Zoe Eagan-Gardner (CCA) is a sculptor and installation artist whose work brings to mind both Dada and Funk Art. Childlike and somewhat austere, the work inspires stream of conscious thought and imagination. Eagan-Gardner uses sculpture to recount stories of her childhood and coming of age experiences. Her sculptures exist somewhere between being seductive and hilarious.
Neil Griess (Stanford) is an artist who primarily works in painting and sculpture. Through the recontextualization of objects taken from day-to-day life, his sculptures are an absurd and subversive way of seeing the social structures of the world at large.

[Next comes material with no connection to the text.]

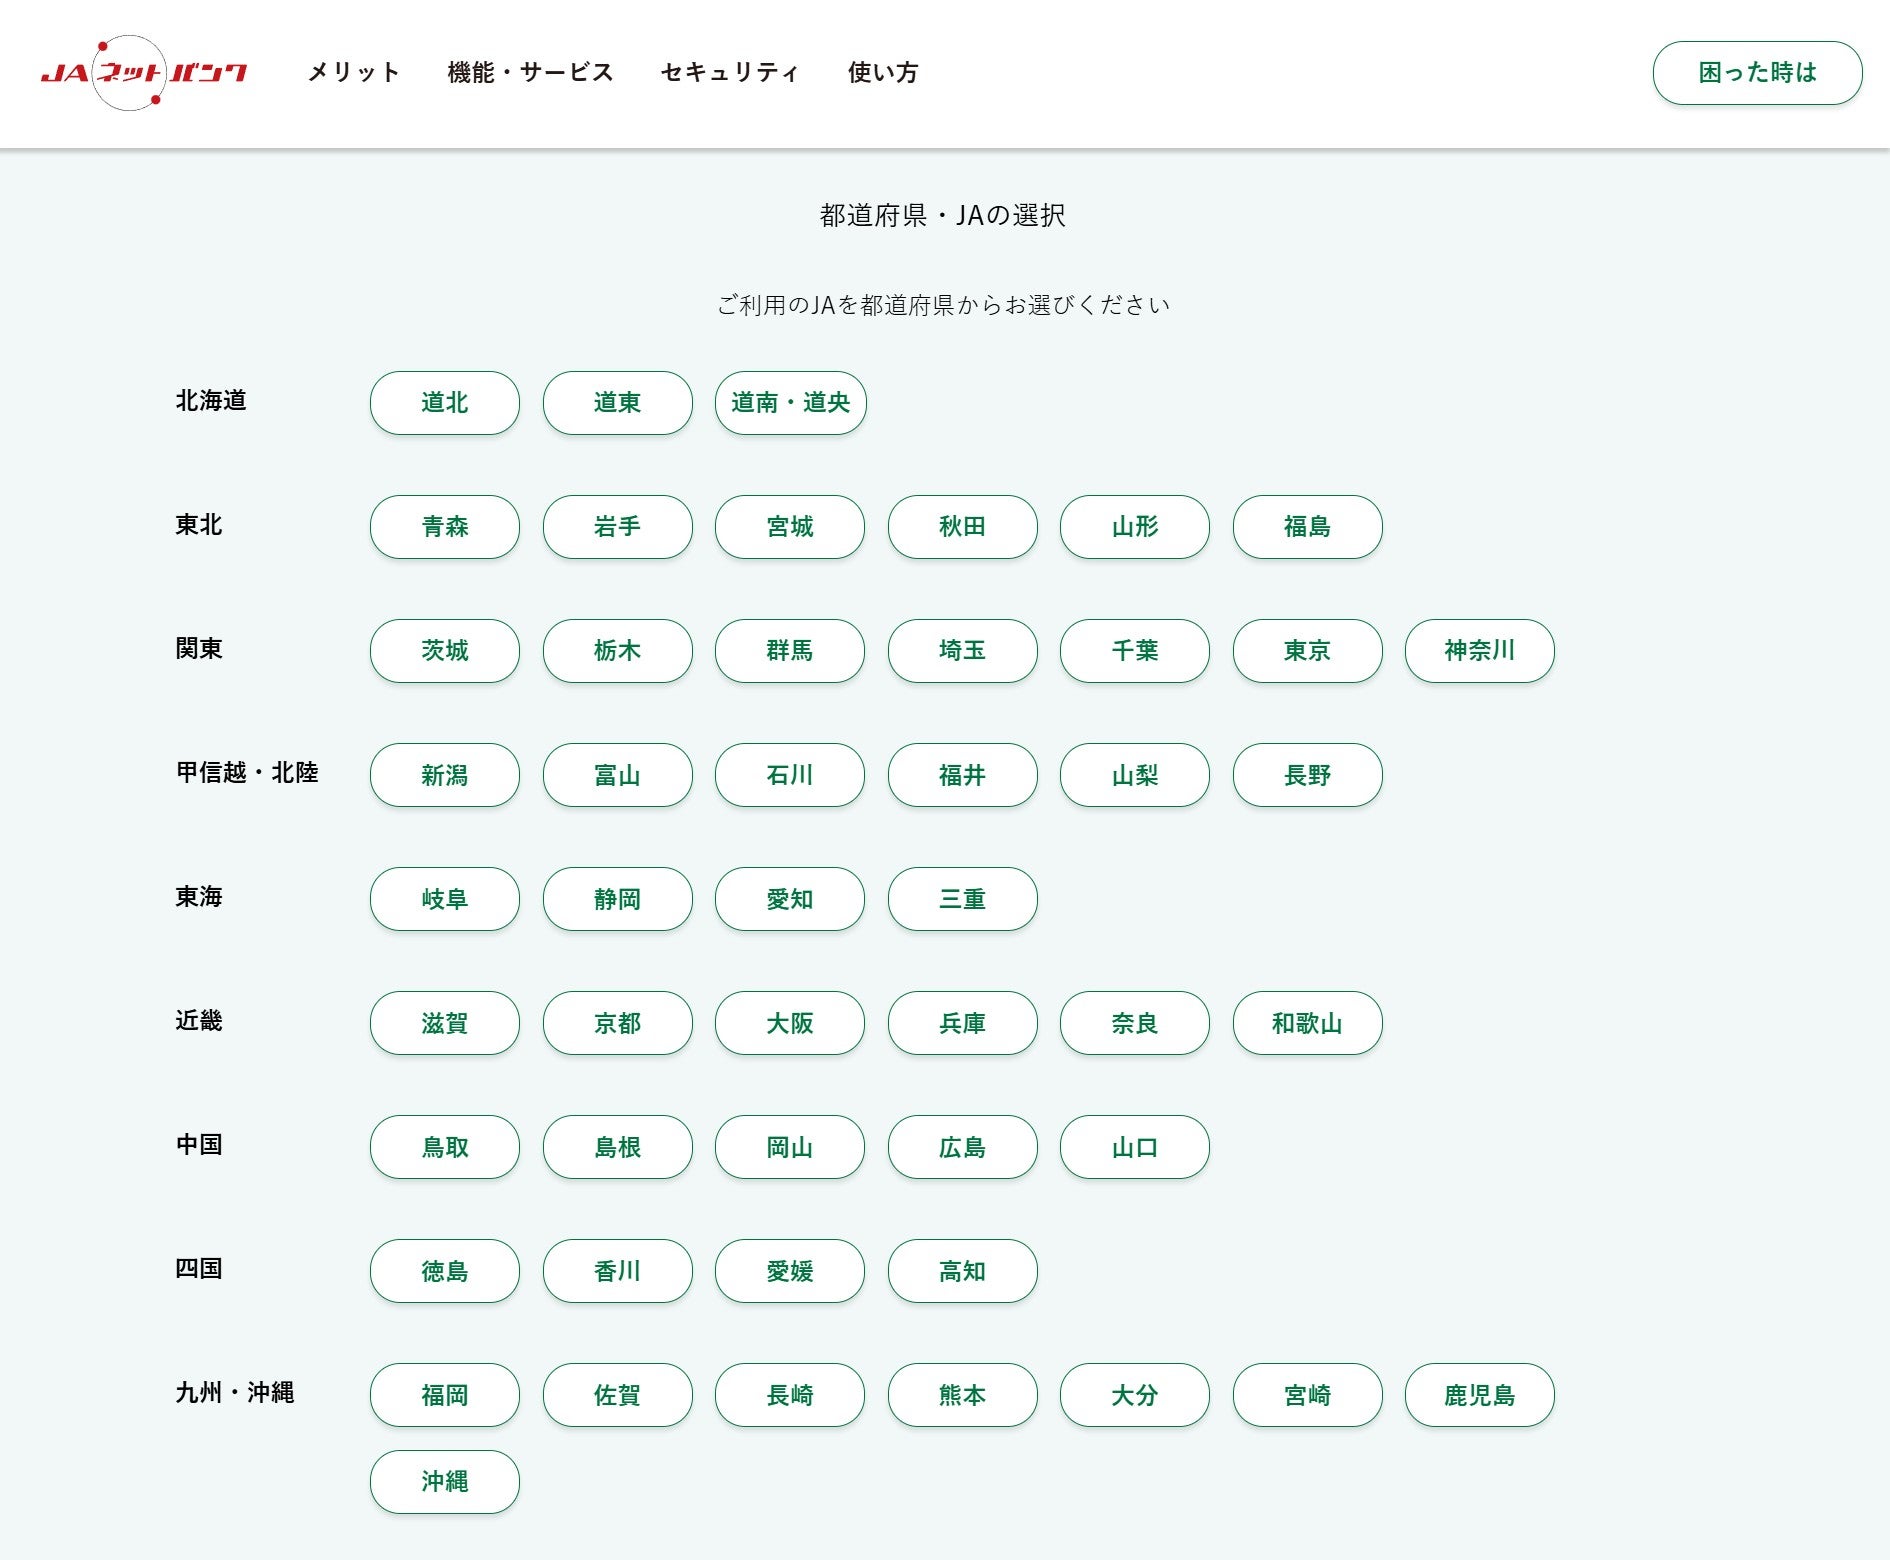Click the 困った時は button
1890x1560 pixels.
pos(1757,73)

Becca Imrich (CCA) is an artist whose work is based in sculpture and installation. Through text, punctuation, and other visual markers, Imrich questions codified structures and systems. Imrich uses her background in sociology to supplement and enhance the conceptual rigor of her work.

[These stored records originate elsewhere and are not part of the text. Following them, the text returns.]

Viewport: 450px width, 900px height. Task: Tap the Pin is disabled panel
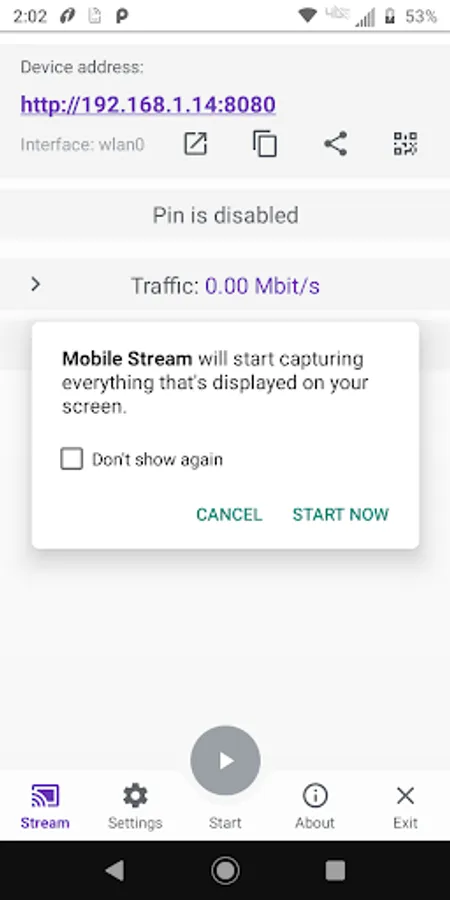click(225, 215)
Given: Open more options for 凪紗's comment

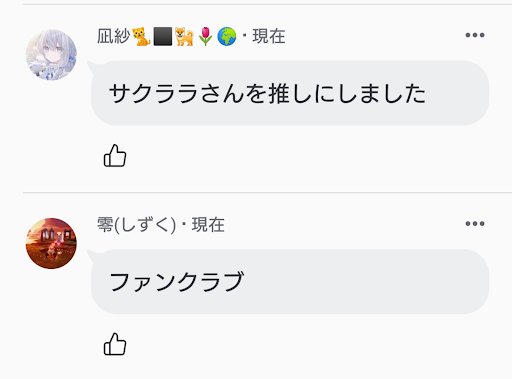Looking at the screenshot, I should 475,35.
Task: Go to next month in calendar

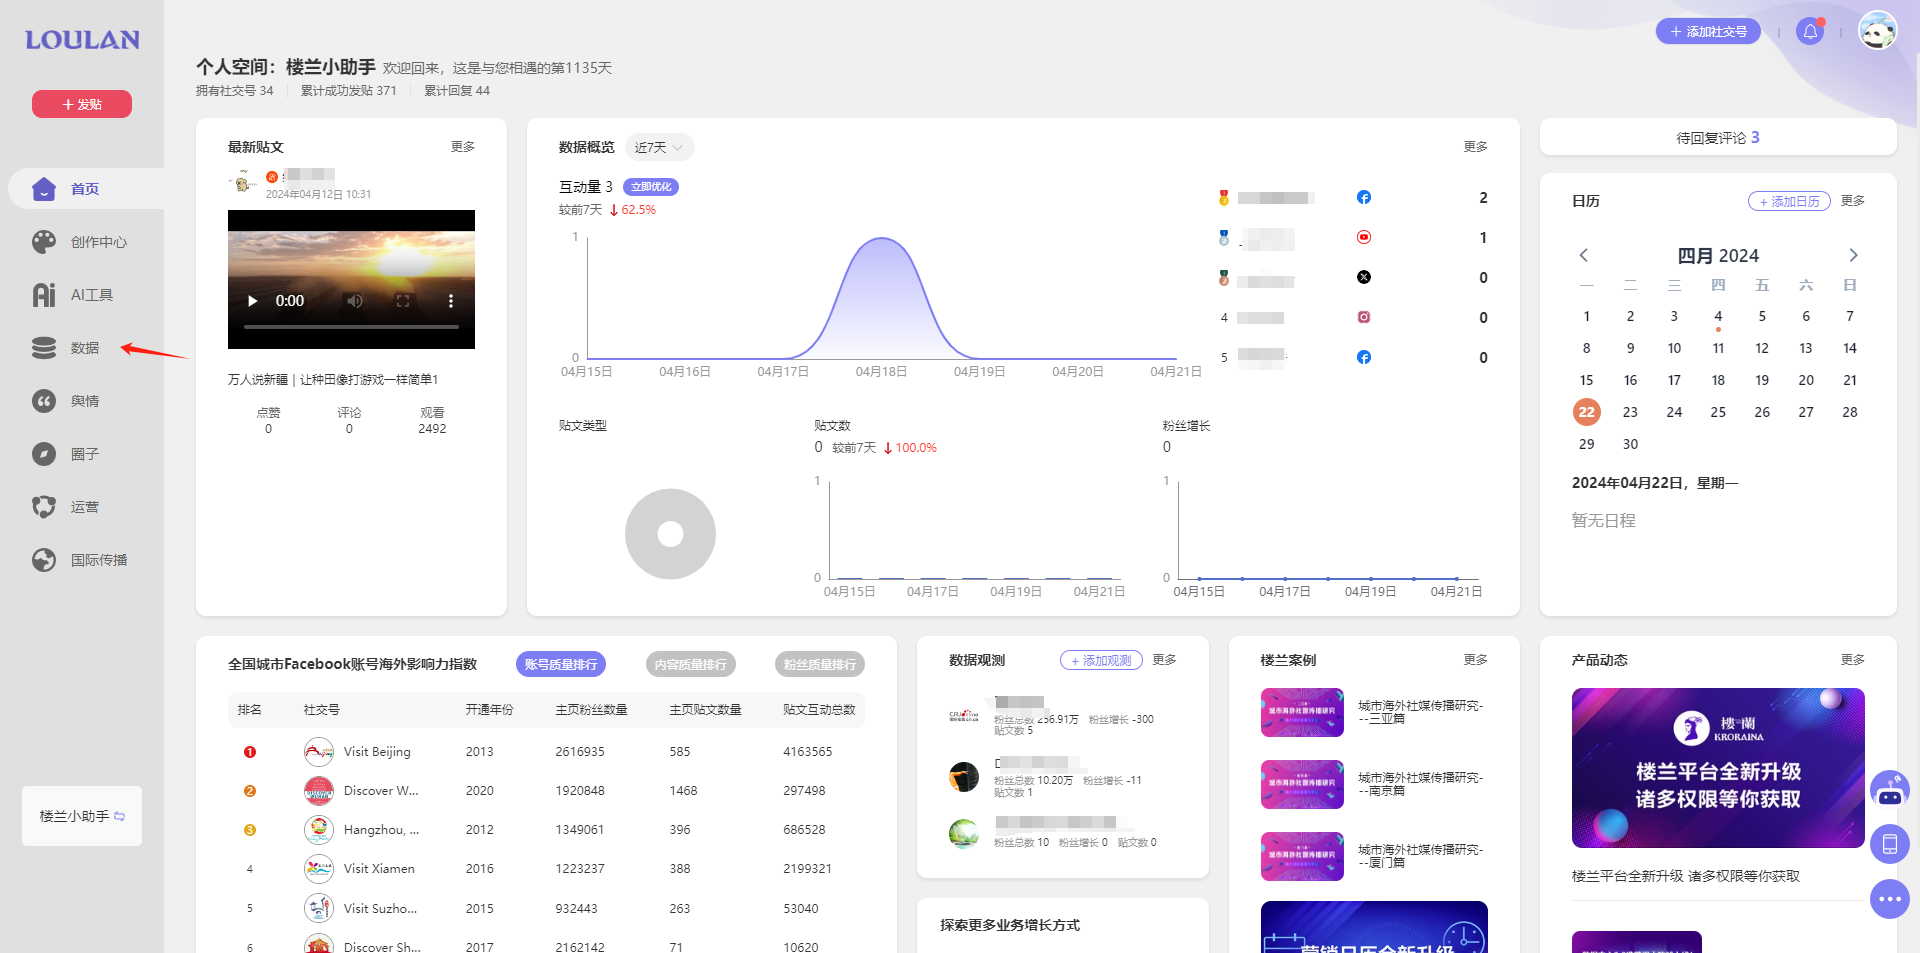Action: click(x=1852, y=255)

Nathan Kosta (SFSU) is an artist who works within the disciplines of photography, video, and sound. Kosta seeks out absurdity in mundane day-to-day moments and creates humor through the lenses of portraiture and found landscapes.
Heesoo Kwon (UC Berkeley) created “Leymusoom,” a continuously evolving religion that supports a feminist utopian worldview. Through performance, sculpture, and social practice, Kwon invites everyone to imagine a world that provides love and support to all of Earth’s creatures.
Leslie Samson-Tabakin (SFSU) is an installation artist who uses whimsy, absurdity, and material seduction to draw viewers in and provoke questions. Her installations feel both familiar and otherworldly and tap into the multilayered experiences and emotions of the human psyche.
Hannah Tuck (SFSU) is an interdisciplinary artist who currently makes video and text based works. In her text pieces, she uses unedited and poignant excerpts from her diary to communicate feelings of fear and anxiety. Her raw installations evoke resonant feelings of familiarity and shared intimacy.
Yiling Zeng (SFAI) is a filmmaker whose work examines ideas of a multivalent identity. In her surreal short film “Carol and Jill,” Zeng explores an immigrant narrative through the relationships between cartoon sea creatures who try to make sense of life on land.
This exhibition is curated by Natasha Loewy and Kristen Wong, winners of Embark’s call for curatorial proposals and MFA candidates at SFSU.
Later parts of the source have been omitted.